■ Task details
Each record listed below is to be output exactly as written.

■ Supplied records
_ _ _ _
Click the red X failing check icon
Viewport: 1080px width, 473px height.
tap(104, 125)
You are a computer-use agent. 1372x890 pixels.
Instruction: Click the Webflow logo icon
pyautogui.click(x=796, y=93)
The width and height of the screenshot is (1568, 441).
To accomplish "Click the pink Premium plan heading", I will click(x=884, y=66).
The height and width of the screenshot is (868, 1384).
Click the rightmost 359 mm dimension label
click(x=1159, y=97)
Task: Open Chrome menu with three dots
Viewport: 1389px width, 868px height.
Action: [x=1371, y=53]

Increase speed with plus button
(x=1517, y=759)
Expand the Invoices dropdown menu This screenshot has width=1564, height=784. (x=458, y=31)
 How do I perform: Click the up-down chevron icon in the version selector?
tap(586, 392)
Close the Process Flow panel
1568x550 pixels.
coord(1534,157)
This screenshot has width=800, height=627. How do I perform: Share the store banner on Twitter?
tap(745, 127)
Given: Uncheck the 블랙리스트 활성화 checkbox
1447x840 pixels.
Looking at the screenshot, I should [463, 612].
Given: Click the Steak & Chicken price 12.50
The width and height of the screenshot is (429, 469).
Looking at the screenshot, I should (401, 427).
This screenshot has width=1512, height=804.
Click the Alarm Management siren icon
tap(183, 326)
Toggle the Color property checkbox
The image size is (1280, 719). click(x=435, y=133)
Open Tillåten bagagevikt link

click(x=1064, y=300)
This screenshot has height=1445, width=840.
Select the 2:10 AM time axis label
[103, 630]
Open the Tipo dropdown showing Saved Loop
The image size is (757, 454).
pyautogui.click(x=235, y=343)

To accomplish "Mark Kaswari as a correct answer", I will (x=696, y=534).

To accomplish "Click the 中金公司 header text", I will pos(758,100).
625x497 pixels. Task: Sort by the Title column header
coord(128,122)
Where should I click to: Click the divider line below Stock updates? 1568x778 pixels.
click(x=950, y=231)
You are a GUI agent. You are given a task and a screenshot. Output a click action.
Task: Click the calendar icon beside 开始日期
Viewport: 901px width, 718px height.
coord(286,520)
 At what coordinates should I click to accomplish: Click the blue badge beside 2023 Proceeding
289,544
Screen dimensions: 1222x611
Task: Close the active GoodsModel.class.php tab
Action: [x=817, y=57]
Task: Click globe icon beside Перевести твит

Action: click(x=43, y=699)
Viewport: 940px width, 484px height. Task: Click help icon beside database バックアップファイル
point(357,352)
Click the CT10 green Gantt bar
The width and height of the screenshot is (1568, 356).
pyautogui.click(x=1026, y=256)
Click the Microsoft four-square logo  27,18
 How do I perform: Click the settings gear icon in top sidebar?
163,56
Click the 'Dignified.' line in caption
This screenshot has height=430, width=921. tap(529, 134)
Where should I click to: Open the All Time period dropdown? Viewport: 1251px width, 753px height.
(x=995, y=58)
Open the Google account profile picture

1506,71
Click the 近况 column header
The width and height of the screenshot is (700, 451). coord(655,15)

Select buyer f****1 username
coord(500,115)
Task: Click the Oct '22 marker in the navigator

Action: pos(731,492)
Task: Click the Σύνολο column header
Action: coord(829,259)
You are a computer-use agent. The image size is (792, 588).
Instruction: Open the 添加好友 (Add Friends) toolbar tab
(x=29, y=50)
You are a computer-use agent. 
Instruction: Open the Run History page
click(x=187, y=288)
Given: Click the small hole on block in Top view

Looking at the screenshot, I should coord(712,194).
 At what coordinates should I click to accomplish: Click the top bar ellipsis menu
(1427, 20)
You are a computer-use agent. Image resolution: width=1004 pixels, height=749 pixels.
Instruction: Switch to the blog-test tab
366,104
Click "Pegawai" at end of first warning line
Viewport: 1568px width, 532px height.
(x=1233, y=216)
_ _ _ _
■ Exercise response
Click the red X failing check icon
Viewport: 1080px width, 473px height.
tap(104, 125)
You are a computer-use agent. 1372x890 pixels.
Instruction: Click the Webflow logo icon
pyautogui.click(x=796, y=93)
The width and height of the screenshot is (1568, 441).
To accomplish "Click the pink Premium plan heading", I will click(x=884, y=66).
The height and width of the screenshot is (868, 1384).
Click the rightmost 359 mm dimension label
click(x=1159, y=97)
Task: Open Chrome menu with three dots
Viewport: 1389px width, 868px height.
Action: [x=1371, y=53]

Increase speed with plus button
(x=1517, y=759)
Expand the Invoices dropdown menu This screenshot has width=1564, height=784. (x=458, y=31)
 How do I perform: Click the up-down chevron icon in the version selector?
tap(586, 392)
Close the Process Flow panel
1568x550 pixels.
coord(1534,157)
This screenshot has width=800, height=627. How do I perform: Share the store banner on Twitter?
tap(745, 127)
Given: Uncheck the 블랙리스트 활성화 checkbox
1447x840 pixels.
Looking at the screenshot, I should [463, 612].
Given: Click the Steak & Chicken price 12.50
The width and height of the screenshot is (429, 469).
Looking at the screenshot, I should (401, 427).
This screenshot has width=1512, height=804.
Click the Alarm Management siren icon
tap(183, 326)
Toggle the Color property checkbox
The image size is (1280, 719). click(x=435, y=133)
Open Tillåten bagagevikt link

click(x=1064, y=300)
This screenshot has height=1445, width=840.
Select the 2:10 AM time axis label
[103, 630]
Open the Tipo dropdown showing Saved Loop
The image size is (757, 454).
pyautogui.click(x=235, y=343)

To accomplish "Mark Kaswari as a correct answer", I will (x=696, y=534).

To accomplish "Click the 中金公司 header text", I will pos(758,100).
625x497 pixels. Task: Sort by the Title column header
coord(128,122)
Where should I click to: Click the divider line below Stock updates? 1568x778 pixels.
click(x=950, y=231)
You are a GUI agent. You are given a task and a screenshot. Output a click action.
Task: Click the calendar icon beside 开始日期
Viewport: 901px width, 718px height.
coord(286,520)
 At what coordinates should I click to accomplish: Click the blue badge beside 2023 Proceeding
289,544
Screen dimensions: 1222x611
Task: Close the active GoodsModel.class.php tab
Action: [x=817, y=57]
Task: Click globe icon beside Перевести твит

Action: click(x=43, y=699)
Viewport: 940px width, 484px height. Task: Click help icon beside database バックアップファイル
point(357,352)
Click the CT10 green Gantt bar
The width and height of the screenshot is (1568, 356).
pyautogui.click(x=1026, y=256)
Click the Microsoft four-square logo  27,18
 How do I perform: Click the settings gear icon in top sidebar?
163,56
Click the 'Dignified.' line in caption
This screenshot has height=430, width=921. tap(529, 134)
Where should I click to: Open the All Time period dropdown? Viewport: 1251px width, 753px height.
(x=995, y=58)
Open the Google account profile picture

1506,71
Click the 近况 column header
The width and height of the screenshot is (700, 451). coord(655,15)

Select buyer f****1 username
coord(500,115)
Task: Click the Oct '22 marker in the navigator

Action: pos(731,492)
Task: Click the Σύνολο column header
Action: coord(829,259)
You are a computer-use agent. The image size is (792, 588).
Instruction: Open the 添加好友 (Add Friends) toolbar tab
(x=29, y=50)
You are a computer-use agent. 
Instruction: Open the Run History page
click(x=187, y=288)
Given: Click the small hole on block in Top view

Looking at the screenshot, I should coord(712,194).
 At what coordinates should I click to accomplish: Click the top bar ellipsis menu
(1427, 20)
You are a computer-use agent. Image resolution: width=1004 pixels, height=749 pixels.
Instruction: Switch to the blog-test tab
366,104
Click "Pegawai" at end of first warning line
Viewport: 1568px width, 532px height.
(x=1233, y=216)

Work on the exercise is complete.